The mining newspaper for Alaska and Canada's North

Ucore's rare earth separation plant nears readiness for tests

Ucore Rare Metals Inc. Feb. 17 reported that its SuperLig®-One rare earth separation pilot plant, currently being constructed in Utah by IBC Advanced Technologies Inc., is expected to be completed and ready for initial fluid testing in March.

Roughly 40 metric tons of material sourced from Ucore's Bokan-Dotson Ridge property in Southeast Alaska was processed at Tomra Systems ASA in Germany utilizing dual energy x-ray transmission ore sorting technology.

This process, which represents the first step in Ucore's process flowsheet, eliminated 52 percent of the feed as waste while retaining 96 percent of the rare earths, resulting in 19 metric tons of sorted rare earth-bearing material.

A three- metric-ton sample of this sorted material has been shipped to SGS Lakefield Research Ltd. in Ontario. Utilizing the circuit developed for the Bokan preliminary economic assessment, SGS will produce roughly 500 gallons of pregnant leach solution from the sample.

In addition to delivering a solution suitable for separation in the SuperLig®-One pilot facility, the SGS work will provide further independent confirmation of the process flowsheet set out in the PEA. The Bokan solution will undergo an initial test run in the SuperLig®-One facility followed by a production run beginning in March.

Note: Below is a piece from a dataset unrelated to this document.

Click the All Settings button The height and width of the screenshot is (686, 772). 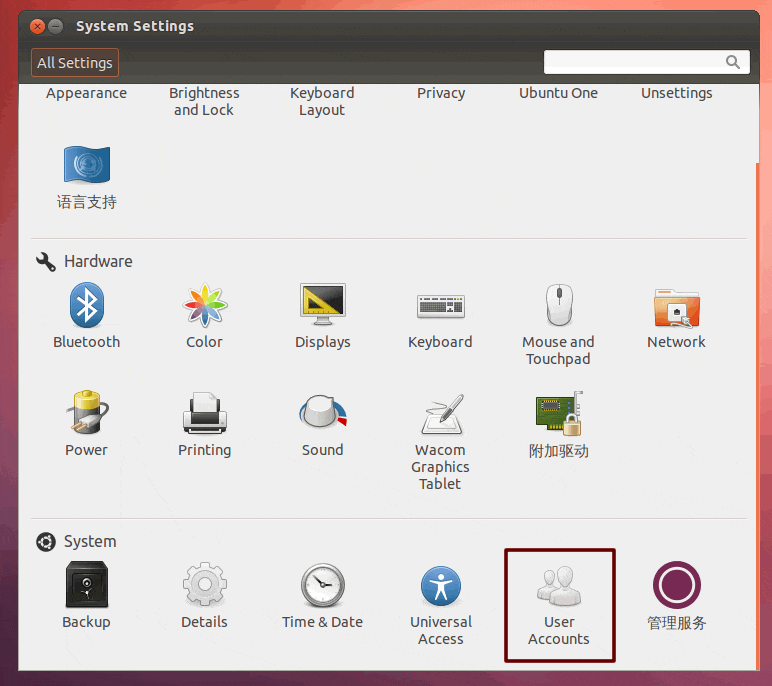(75, 63)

The initial output product from the pilot program will be heavy rare earth elements in the form of metal carbonates of dysprosium, terbium and europium, scheduled for delivery in the second quarter.

"The maiden run of SuperLig®-One appears to represent the first time that strategic metals such as dysprosium, terbium and europium have been produced on U.S. soil using American feedstock, both individually and at high purity," said Ucore President and CEO Jim McKenzie. "The use of a domestic intellectual property to produce critical domestic materials demonstrates an emerging ability to establish a standalone rare earth supply chain in the West, independent of increasingly unpredictable Chinese sources."